■ **SUPPLIED RECORDS**:
━━━━
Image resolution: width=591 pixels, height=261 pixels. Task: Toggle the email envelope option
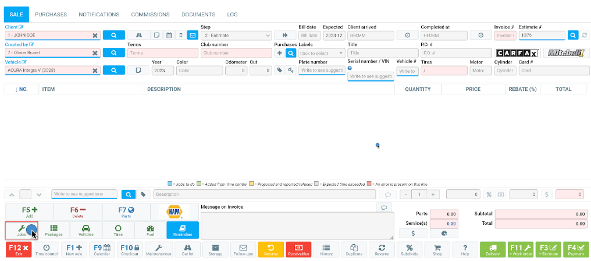click(193, 35)
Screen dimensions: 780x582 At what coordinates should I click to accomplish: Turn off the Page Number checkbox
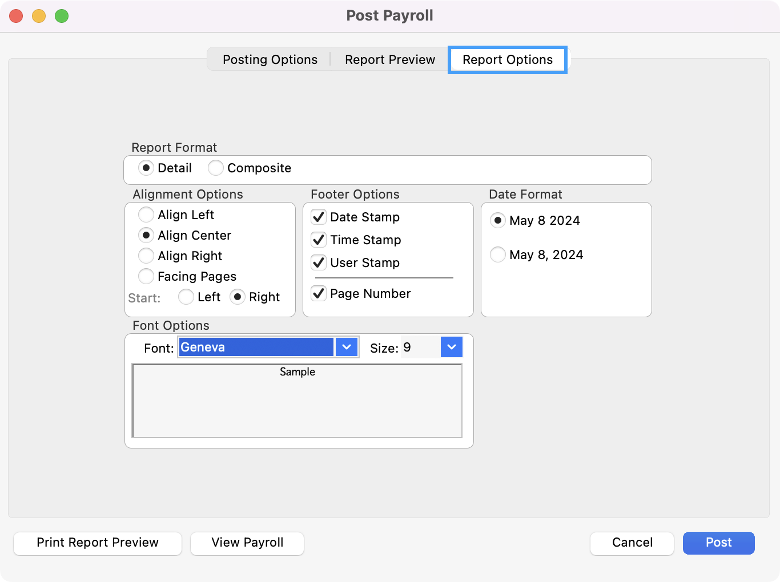click(x=319, y=293)
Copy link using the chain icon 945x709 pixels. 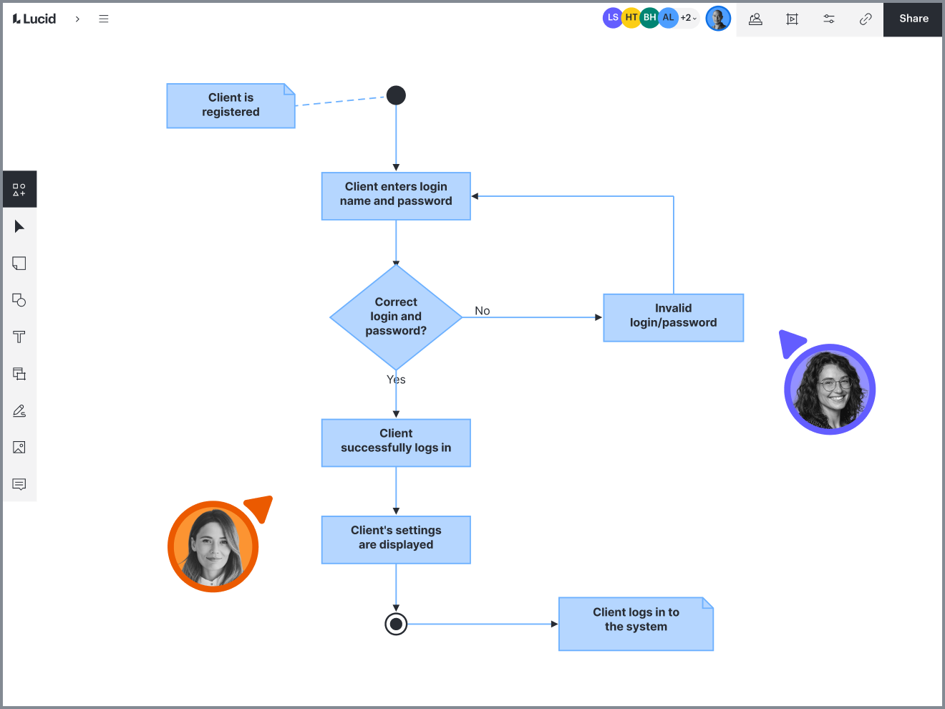pos(866,19)
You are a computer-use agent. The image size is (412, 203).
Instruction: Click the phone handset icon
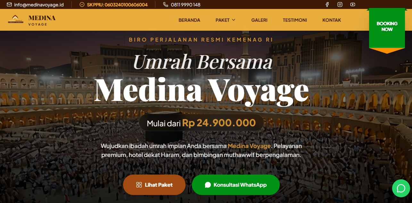tap(165, 4)
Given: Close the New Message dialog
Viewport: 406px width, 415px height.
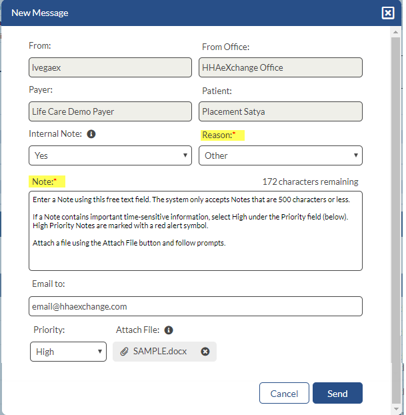Looking at the screenshot, I should point(388,13).
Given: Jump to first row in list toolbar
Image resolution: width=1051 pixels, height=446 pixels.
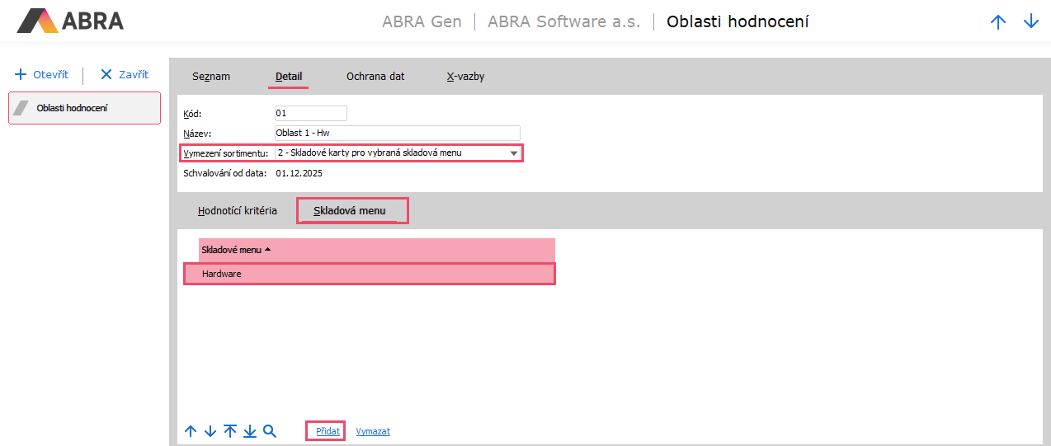Looking at the screenshot, I should pos(230,431).
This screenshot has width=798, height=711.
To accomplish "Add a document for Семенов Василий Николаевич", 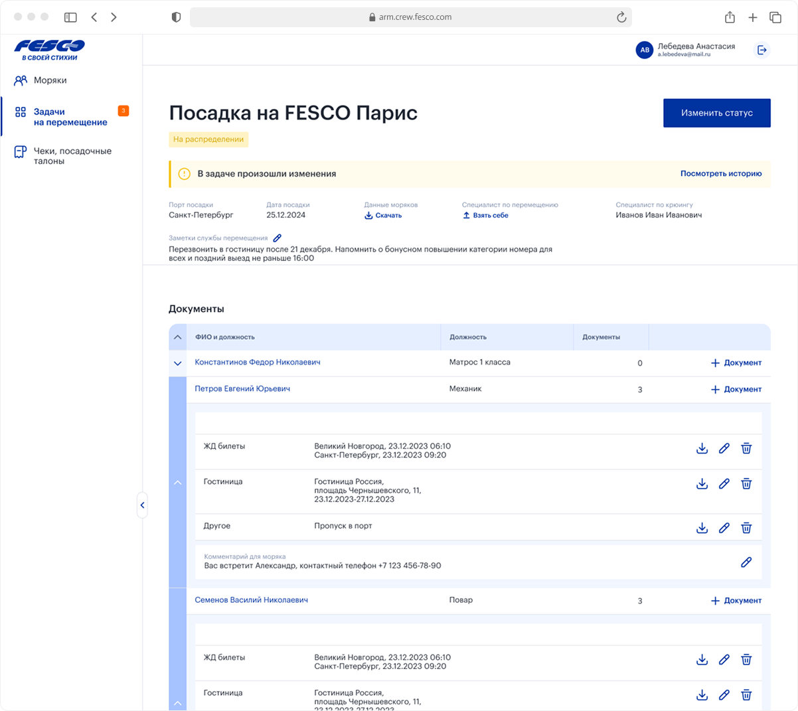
━━━━
■ **ABOUT THIS TASK**: If a line in the records above contains the word "Given", count it, then give the total and nothing else.

■ **RESPONSE TO THIS EXERCISE**: 2